(The data)

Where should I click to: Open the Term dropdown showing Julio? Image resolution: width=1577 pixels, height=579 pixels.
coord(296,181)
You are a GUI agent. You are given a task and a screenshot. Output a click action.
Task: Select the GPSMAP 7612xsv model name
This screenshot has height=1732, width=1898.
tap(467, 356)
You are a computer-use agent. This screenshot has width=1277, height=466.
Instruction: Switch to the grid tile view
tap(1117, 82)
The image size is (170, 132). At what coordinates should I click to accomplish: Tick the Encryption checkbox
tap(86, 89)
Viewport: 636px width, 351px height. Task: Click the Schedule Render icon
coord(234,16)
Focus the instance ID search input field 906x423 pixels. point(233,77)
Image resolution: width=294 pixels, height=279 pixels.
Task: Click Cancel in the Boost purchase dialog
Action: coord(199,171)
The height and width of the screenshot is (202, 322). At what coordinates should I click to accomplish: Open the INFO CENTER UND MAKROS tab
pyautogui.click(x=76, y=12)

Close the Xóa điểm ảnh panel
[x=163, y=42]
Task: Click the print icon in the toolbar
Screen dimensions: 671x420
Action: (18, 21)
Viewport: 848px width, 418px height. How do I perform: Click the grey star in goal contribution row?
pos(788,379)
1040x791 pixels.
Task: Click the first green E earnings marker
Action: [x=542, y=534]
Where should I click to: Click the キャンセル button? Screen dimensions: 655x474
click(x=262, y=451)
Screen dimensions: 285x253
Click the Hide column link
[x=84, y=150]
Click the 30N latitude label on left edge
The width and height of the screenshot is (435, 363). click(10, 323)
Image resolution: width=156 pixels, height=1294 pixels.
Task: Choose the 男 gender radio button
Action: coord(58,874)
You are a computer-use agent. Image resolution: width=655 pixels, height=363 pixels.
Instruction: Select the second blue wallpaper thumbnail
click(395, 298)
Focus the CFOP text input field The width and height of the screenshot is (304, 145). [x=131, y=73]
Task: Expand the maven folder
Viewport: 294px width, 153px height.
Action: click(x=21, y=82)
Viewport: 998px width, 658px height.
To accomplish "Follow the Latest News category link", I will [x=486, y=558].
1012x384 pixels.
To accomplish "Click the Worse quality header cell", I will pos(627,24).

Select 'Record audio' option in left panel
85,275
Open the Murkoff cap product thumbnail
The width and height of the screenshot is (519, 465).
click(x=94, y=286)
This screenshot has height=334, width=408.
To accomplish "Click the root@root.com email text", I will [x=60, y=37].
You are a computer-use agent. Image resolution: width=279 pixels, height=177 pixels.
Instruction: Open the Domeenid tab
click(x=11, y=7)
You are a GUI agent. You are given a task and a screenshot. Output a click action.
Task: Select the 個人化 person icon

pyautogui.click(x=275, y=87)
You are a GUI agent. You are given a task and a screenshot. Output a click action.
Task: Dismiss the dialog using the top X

(End The data)

### Directions:
Nothing should be left out: repeat all of the data exactly.

### Result for this exercise:
Where should I click to: Open the Term dropdown showing Julio? Image resolution: width=1577 pixels, height=579 pixels.
coord(296,181)
You are a GUI agent. You are given a task and a screenshot. Output a click action.
Task: Select the GPSMAP 7612xsv model name
This screenshot has height=1732, width=1898.
tap(467, 356)
You are a computer-use agent. This screenshot has width=1277, height=466.
Instruction: Switch to the grid tile view
tap(1117, 82)
The image size is (170, 132). At what coordinates should I click to accomplish: Tick the Encryption checkbox
tap(86, 89)
Viewport: 636px width, 351px height. Task: Click the Schedule Render icon
coord(234,16)
Focus the instance ID search input field 906x423 pixels. point(233,77)
Image resolution: width=294 pixels, height=279 pixels.
Task: Click Cancel in the Boost purchase dialog
Action: coord(199,171)
The height and width of the screenshot is (202, 322). At what coordinates should I click to accomplish: Open the INFO CENTER UND MAKROS tab
pyautogui.click(x=76, y=12)

Close the Xóa điểm ảnh panel
[x=163, y=42]
Task: Click the print icon in the toolbar
Screen dimensions: 671x420
Action: (18, 21)
Viewport: 848px width, 418px height. How do I perform: Click the grey star in goal contribution row?
pos(788,379)
1040x791 pixels.
Task: Click the first green E earnings marker
Action: [x=542, y=534]
Where should I click to: Click the キャンセル button? Screen dimensions: 655x474
click(x=262, y=451)
Screen dimensions: 285x253
Click the Hide column link
[x=84, y=150]
Click the 30N latitude label on left edge
The width and height of the screenshot is (435, 363). click(10, 323)
Image resolution: width=156 pixels, height=1294 pixels.
Task: Choose the 男 gender radio button
Action: coord(58,874)
You are a computer-use agent. Image resolution: width=655 pixels, height=363 pixels.
Instruction: Select the second blue wallpaper thumbnail
click(395, 298)
Focus the CFOP text input field The width and height of the screenshot is (304, 145). [x=131, y=73]
Task: Expand the maven folder
Viewport: 294px width, 153px height.
Action: click(x=21, y=82)
Viewport: 998px width, 658px height.
To accomplish "Follow the Latest News category link", I will [x=486, y=558].
1012x384 pixels.
To accomplish "Click the Worse quality header cell", I will pos(627,24).

Select 'Record audio' option in left panel
85,275
Open the Murkoff cap product thumbnail
The width and height of the screenshot is (519, 465).
click(x=94, y=286)
This screenshot has height=334, width=408.
To accomplish "Click the root@root.com email text", I will [x=60, y=37].
You are a computer-use agent. Image resolution: width=279 pixels, height=177 pixels.
Instruction: Open the Domeenid tab
click(x=11, y=7)
You are a GUI agent. You are given a task and a screenshot. Output a click action.
Task: Select the 個人化 person icon

pyautogui.click(x=275, y=87)
You are a GUI agent. You are given a task and a screenshot. Output a click action.
Task: Dismiss the dialog using the top X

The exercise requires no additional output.